__Questions to answer__.
(1) According to the article on the Kansas wheat crop, how far beneath the topsoil does Greg Ruehle say a decent soil moisture level is found?
(2) List every condition the article on the Kansas wheat crop names as working against the 2018 southwest Kansas winter wheat crop.
(3) Write the next part of the article on the Kansas wheat crop, picking up after its final sentence.

Despite recent flirtations of precipitation in parts of the state, the potential of the 2018 southwest Kansas winter wheat crop is very much in doubt.

Much of this year's crop was planted later than usual due to a lack of precipitation, as well as a severe outbreak of the pathogenic fungus Wheat Streak Mosaic. Warmer temperatures could also allow the wheat curl mite, which transmits the fungus, to survive and infect the new crop.

A steady drought has squeezed the moisture out of the topsoil so root systems plunge seeking water hidden at deeper levels. Greg Ruehle, president and CEO of Servi-Tech in Dodge City, said a decent soil moisture level is found nearly a foot beneath the topsoil. He said he has heard depths as much as 18 inches south and east of Dodge City.

"Without rain the plant will not have a chance to grow those roots down to the point that it can even access that subsoil moisture," Ruehle said.

Across the state fields that are normally starting to fill out bare spots with green are still largely barren.

__Data supplied__.
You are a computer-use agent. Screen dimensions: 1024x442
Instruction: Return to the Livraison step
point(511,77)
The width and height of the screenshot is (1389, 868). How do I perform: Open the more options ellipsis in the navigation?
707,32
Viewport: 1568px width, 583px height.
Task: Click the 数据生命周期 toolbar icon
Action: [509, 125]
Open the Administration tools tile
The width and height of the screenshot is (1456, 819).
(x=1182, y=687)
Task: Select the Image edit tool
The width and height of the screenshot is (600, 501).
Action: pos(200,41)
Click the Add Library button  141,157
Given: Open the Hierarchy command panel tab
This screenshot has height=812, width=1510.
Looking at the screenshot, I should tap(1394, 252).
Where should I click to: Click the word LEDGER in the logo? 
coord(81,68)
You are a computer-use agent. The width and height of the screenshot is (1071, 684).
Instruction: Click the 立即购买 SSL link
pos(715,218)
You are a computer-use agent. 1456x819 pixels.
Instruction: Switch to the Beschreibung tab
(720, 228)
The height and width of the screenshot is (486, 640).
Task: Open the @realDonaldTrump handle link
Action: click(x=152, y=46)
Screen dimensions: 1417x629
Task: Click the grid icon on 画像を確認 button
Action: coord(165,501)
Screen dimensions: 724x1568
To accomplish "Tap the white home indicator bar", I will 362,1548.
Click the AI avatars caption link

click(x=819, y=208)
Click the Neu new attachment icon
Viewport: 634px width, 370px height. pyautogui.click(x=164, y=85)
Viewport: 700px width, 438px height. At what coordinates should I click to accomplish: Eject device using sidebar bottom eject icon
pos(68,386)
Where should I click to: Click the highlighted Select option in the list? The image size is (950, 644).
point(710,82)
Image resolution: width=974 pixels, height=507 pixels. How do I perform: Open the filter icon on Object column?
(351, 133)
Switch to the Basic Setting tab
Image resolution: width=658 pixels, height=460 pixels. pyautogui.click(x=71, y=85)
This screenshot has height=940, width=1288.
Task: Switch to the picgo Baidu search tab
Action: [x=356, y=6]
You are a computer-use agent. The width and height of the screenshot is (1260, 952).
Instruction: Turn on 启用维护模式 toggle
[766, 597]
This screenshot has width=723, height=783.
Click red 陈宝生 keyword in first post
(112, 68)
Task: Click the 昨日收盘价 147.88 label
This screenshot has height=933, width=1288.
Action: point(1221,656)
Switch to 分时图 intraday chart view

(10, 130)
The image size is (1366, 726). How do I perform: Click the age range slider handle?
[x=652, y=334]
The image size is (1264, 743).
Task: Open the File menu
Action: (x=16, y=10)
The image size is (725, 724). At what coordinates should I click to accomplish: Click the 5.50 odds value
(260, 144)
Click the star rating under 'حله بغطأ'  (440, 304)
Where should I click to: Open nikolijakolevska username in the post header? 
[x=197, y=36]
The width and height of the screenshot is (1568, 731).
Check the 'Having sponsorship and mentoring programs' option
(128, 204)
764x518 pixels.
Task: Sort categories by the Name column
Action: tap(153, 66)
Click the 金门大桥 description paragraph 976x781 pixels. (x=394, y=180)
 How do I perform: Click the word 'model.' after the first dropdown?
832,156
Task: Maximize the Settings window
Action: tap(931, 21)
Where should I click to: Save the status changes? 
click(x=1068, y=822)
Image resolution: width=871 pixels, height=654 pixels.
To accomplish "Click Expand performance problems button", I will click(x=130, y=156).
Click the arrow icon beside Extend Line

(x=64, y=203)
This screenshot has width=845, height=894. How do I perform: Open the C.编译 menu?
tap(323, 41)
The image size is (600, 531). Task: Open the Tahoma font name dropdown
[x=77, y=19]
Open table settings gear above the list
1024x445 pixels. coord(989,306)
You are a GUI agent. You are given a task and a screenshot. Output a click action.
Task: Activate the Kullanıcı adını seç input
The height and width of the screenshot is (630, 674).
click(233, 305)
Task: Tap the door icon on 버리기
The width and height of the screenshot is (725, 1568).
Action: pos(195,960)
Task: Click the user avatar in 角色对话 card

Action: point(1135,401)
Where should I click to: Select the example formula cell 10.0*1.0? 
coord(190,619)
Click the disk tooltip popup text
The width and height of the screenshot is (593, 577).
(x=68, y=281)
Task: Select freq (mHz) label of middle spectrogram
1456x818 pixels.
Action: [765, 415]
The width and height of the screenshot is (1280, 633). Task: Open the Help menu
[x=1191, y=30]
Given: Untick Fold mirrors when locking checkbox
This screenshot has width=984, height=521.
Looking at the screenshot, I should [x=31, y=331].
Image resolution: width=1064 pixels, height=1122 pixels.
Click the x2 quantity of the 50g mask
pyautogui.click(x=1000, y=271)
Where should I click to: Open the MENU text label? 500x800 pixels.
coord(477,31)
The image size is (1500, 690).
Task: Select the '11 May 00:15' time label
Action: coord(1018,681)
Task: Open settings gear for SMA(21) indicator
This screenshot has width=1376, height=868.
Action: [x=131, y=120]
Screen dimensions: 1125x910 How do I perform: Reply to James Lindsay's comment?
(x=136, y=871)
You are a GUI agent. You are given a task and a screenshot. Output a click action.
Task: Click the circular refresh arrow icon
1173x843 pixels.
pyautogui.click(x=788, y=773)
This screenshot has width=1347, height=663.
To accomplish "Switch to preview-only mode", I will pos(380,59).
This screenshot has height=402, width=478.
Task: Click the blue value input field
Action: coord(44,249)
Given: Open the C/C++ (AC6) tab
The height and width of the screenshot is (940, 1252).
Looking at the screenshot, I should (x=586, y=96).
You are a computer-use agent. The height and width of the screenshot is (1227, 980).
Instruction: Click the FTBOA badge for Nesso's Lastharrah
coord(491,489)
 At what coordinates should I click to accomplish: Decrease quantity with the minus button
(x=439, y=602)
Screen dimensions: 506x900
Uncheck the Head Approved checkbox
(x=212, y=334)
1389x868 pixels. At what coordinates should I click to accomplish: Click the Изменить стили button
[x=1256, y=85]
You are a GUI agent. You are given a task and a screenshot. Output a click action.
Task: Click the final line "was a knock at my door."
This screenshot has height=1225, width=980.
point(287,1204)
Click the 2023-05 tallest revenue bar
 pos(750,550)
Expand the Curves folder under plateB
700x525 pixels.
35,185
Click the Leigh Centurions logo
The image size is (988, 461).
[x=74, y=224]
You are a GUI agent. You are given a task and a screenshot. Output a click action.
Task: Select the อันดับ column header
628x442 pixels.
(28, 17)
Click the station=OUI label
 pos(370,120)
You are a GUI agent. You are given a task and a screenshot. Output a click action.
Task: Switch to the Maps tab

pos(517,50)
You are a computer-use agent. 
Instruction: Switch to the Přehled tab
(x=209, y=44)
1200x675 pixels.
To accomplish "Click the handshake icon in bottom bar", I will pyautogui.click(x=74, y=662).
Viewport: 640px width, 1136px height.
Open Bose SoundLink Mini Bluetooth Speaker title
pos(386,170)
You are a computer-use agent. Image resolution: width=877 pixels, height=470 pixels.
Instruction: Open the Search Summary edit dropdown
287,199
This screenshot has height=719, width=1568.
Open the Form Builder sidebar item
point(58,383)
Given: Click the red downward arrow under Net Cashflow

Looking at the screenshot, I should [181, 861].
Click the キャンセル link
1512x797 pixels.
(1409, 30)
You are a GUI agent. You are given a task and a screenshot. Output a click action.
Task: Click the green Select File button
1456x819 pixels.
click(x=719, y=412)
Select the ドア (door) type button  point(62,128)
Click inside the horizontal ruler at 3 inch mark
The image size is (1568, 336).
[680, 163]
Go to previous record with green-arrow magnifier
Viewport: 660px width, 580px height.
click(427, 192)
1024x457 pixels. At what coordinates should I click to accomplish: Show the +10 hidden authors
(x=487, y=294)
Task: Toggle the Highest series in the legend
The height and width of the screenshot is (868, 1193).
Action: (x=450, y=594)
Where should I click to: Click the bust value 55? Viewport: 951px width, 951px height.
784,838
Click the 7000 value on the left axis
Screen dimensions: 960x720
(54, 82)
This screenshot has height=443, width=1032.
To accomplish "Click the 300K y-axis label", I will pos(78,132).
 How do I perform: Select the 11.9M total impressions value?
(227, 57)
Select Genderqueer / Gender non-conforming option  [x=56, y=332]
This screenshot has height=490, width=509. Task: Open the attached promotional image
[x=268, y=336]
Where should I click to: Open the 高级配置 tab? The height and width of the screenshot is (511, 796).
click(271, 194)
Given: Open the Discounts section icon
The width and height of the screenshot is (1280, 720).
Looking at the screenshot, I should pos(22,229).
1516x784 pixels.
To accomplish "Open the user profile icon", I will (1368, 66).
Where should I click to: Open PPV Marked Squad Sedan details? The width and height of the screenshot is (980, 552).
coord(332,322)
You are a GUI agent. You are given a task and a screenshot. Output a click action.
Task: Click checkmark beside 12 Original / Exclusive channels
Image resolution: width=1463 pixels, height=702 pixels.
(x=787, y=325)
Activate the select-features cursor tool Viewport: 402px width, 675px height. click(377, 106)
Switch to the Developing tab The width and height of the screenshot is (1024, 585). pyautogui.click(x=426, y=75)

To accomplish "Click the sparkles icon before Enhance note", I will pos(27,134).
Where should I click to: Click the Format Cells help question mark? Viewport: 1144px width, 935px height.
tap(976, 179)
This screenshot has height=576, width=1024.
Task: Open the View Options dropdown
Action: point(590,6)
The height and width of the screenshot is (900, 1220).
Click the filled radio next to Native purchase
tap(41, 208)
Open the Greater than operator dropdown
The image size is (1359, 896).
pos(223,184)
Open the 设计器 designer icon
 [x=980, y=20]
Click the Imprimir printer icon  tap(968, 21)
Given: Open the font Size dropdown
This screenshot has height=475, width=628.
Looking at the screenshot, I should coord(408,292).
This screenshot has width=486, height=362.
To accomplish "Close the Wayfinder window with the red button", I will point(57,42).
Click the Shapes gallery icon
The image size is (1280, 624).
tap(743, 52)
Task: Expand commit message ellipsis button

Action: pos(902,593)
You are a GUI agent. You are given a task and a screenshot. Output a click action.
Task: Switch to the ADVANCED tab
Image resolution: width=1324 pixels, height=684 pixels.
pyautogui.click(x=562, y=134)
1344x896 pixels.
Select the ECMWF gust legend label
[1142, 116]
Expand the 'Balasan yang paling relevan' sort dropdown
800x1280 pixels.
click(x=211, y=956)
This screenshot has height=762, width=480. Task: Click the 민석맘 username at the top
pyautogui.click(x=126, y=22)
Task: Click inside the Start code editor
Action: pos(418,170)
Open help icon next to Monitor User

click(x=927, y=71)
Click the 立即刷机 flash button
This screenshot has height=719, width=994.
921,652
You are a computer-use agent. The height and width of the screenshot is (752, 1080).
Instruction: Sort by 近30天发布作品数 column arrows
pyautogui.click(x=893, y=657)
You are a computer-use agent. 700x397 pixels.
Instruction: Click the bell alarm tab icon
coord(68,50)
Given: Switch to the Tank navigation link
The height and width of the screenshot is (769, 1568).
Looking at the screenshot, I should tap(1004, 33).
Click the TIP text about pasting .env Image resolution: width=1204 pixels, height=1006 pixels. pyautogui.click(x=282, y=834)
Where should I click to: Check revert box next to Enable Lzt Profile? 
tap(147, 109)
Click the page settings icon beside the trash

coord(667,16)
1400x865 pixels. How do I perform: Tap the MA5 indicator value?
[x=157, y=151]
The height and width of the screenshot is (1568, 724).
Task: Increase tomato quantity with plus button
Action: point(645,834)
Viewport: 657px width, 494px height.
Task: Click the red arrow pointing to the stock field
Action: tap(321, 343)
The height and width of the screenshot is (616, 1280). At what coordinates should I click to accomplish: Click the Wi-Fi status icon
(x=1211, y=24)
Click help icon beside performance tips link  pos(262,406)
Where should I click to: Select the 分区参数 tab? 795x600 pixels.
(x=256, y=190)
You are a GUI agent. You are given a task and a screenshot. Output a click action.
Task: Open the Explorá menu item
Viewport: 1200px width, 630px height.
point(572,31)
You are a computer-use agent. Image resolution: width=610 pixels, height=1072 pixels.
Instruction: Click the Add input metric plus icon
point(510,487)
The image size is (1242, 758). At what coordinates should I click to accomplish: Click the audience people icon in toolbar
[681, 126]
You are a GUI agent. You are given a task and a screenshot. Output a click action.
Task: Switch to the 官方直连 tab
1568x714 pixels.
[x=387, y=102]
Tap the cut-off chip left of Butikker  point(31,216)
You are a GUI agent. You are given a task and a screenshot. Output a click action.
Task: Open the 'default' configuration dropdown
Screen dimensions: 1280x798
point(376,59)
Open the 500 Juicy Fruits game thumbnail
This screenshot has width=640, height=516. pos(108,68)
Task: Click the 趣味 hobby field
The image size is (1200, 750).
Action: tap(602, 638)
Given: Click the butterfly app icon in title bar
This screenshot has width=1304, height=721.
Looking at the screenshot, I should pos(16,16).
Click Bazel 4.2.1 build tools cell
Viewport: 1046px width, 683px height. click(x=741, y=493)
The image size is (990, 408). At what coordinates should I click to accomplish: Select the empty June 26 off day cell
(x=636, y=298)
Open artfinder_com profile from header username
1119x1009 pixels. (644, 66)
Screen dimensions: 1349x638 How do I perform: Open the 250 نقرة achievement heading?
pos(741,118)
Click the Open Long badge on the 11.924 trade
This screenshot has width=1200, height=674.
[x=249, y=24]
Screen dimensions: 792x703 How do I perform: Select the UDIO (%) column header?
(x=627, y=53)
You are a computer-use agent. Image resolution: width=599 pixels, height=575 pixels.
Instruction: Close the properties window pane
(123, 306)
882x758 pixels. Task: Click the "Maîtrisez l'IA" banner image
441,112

__Answers to the tasks__.
(1) Nearly a foot beneath the topsoil.

(2)
- A lack of precipitation, which delayed planting
- A severe outbreak of the fungus Wheat Streak Mosaic, which also delayed planting
- Warmer temperatures that could let the wheat curl mite survive and infect the new crop
- A steady drought that has dried out the topsoil

(3)
"There's a crop out there. You might have to get down on your knees to see it but it's there. We should see a nice green mat of green out in the fields at this point," Ruehle said.

A good portion of the Kansas crop had barely emerged when a cold snap dipping into negative double-digits in November sent it into dormancy. In many fields, tillering was just beginning so the root systems were shallow. The shallow root system, coupled with extremely dry soil, increases the likelihood of winterkill.

Without a protective layer of snow, winter wheat can be just as susceptible to damage as other crops. According to geospatial data analysis group Radiant Solutions, widespread winterkill occurred across the area when lows slipped into negative figures for three consecutive days.

According to the National Weather Service, the temperature in the early morning hours of the new year the temperature bottomed out at -9 degrees. This followed a low of -5 degrees the night before.

The snow insulates from the harsh wind of southwest Kansas and drastic temperature drops.

"In the winter wheat is in a very fragile state, and snow cover is like a blanket," Ruehle said.

The wheat showed promise last September when the area received rainfall that was, at least temporarily, near average. Just over 1.5 inches fell that month, but that proved to be the final show of the season. Since September 2017, the area has seen only about a half-inch of precipitation - including a span in November and December with almost no measurable precipitation.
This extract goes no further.